Weidlich ausgekostet wird vor allem der Witz des ästhetischen Markenzeichens von „Fallout“, ein Kontrast zwischen dem anheimelnd retro-futuristischen „Jetsons“-Flair der Bunkerkommune und der brutalen Gewalt der „echten Welt“, in die sie ausgespuckt wird: Blutige Schlachtenszenen in Zeitlupe werden untermalt von betulichen Kuschelpopsongs aus den frühen 1960er-Jahren, deren Texte den augenzwinkernden Kommentar zum Geschehen liefern. Schon nach knapp einer Stunde hat man die Pointe satt. Wer wissen will, ob da noch geistreicheres kommt, muss weiterschauen, zumindest die Auftritte von Goggins lassen Hoffnung aufkeimen.

„Fallout“ wird sicherlich nicht die letzte Videospieladaption bleiben: Es steckt sehr viel Geld in den zahlreichen Gaming-IPs – den „intellectual properties“, also dem geistigen Eigentum –, mit denen Millionen von Fans auf der ganzen Welt abertausende Stunden von Spielzeit verbracht haben. Diese Goldgrube nicht zu nutzen, wäre aus Studiosicht schlichtweg fahrlässig. Außerdem hat sich längst herumgesprochen, dass viele Computerspiele herkömmlichen Serienproduktionen in puncto Erzählkunst in nichts nachstehen, diese zuweilen sogar übertreffen. „The Last of Us“ ist ein Musterbeispiel dafür, das Survival-Game punktet vor allem mit raffinierter Figurenzeichnung und einer ausgeklügelten Dramaturgie.

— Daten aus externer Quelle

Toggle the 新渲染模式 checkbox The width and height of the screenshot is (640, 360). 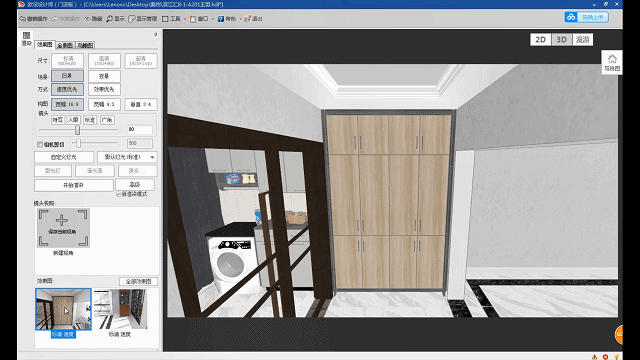point(118,194)
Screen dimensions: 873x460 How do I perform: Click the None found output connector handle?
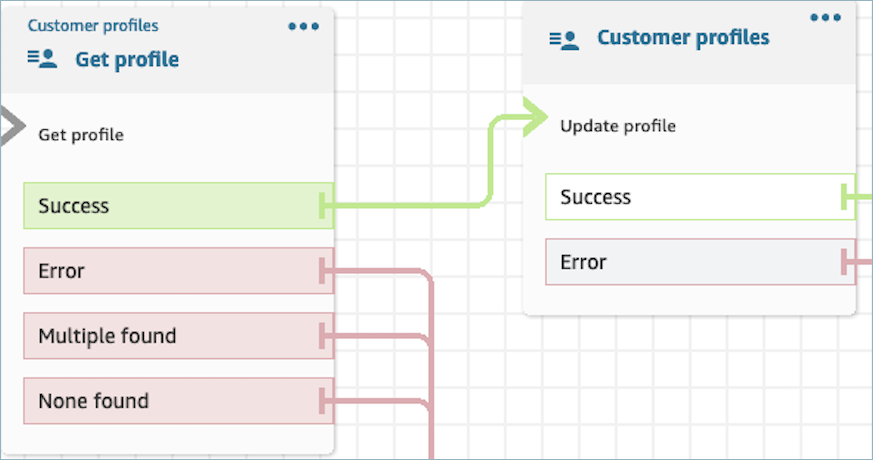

Doch diese Qualitäten brauch ein Spiel gar nicht, um auch als „klassische“ Bildschirm- oder Leinwand-Geschichte Erfolg zu haben. Der global zweiterfolgreichste Blockbuster des vergangenen Jahres (gleich hinter „Barbie“) war das Animationsspektakel „Der Super Mario Bros. Film“, der auf dem gleichnamigen Konsolenklassiker von Nintendo basiert. Die erste Verfilmung des Hüpf-&-Lauf-Hits rund um den kultigen, aber im Grunde charakterlosen Klempner Mario – aus dem Jahr 1993, mit Bob Hoskins als Mario und Dennis Hopper als Bösewicht – versuchte krampfhaft, die bunte Spielewelt ihrer Vorlage mit Science-Fiction-Substanz zu füllen. Das Ergebnis war faszinierend exzentrisch, hatte aber nichts vom quietschfidlen Ambiente des Mario-Universums. Und fiel kommerziell auf die Nase. Der neue Film trifft die Ästhetik des Konsolenvergnügens perfekt, hält seine Story simpel und familienfreundlich. Er ging an den Kinokassen durch die Decke. Zumindest in Bezug auf diese Grundlagen der Werktreue scheint „Fallout“ auf dem richtigen Dampfer zu sein.